Who ASHAs contact for help or guidance

Figure 6.28: Who ASHAs contact for help or guidance

The main sources for this help, according to ASHA self-reports, are the ASHA facilitator, ANMs, and other ASHAs. However, other ASHAs are relied upon for help much less often than the other two.

ASHAs report that they have generally positive relationships with all three of these sources of guidance. Over 80% say they receive a lot of respect from ASHA supervisors and the main reason they reach out for help is with documentation and record keeping.

With ANMs, on the other hand, the main topic discussed was vaccinations (~89% of ASHAs), but record keeping was second (56%).

ASHAs frequently use mobile phones to communicate with other CHWs.

With other ASHAs:

Mobile phone for ASHA to ASHA communication.

Figure 6.29: Mobile phone for ASHA to ASHA communication.

With ANMs:

Mobile phone for ASHA to ANM communication.

Figure 6.30: Mobile phone for ASHA to ANM communication.

The most common responses are sometimes or often in both bases.

Phones are popular tools for communication. However, ASHAs use cellphones primarily for calling others and internet-based services are still rarely used.
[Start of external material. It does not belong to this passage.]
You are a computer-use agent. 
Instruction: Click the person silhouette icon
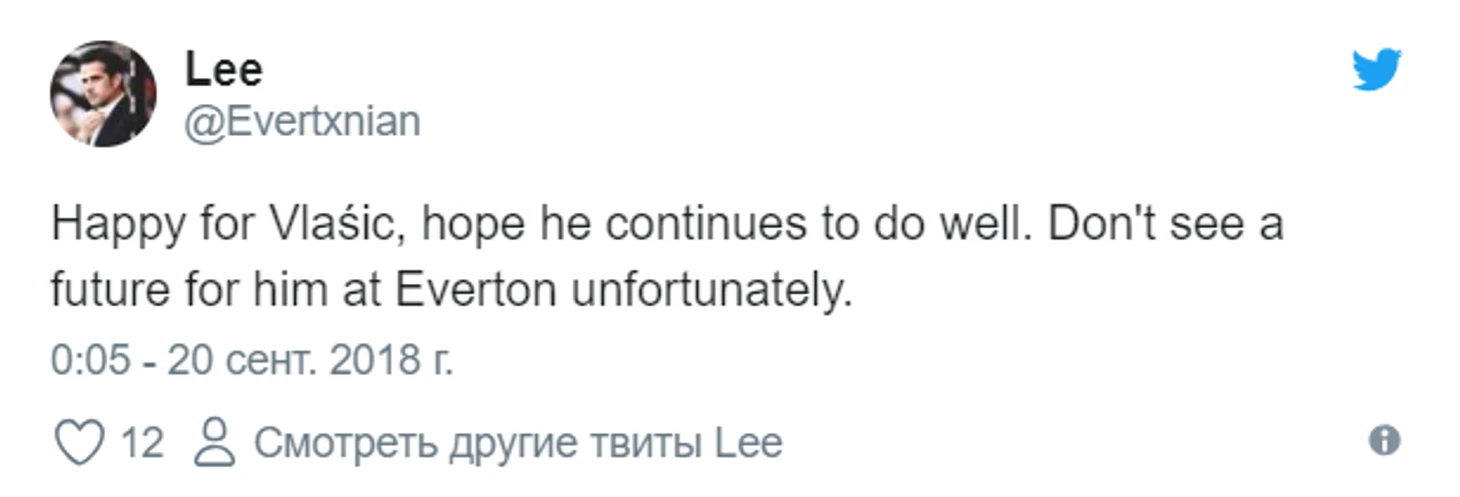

ASHAs collaborate with other ASHAs to provide their services. The topics they most often reach out to each other for are documentation and registers. Other collaborations include discussing new assignments and assisting in facility related services.

ASHAs also interact with ANMs, but primarily during VHND/Routine Immunization Day. Interactions with ANMs tend to be on more technical topics, like immunization and the associated record keeping.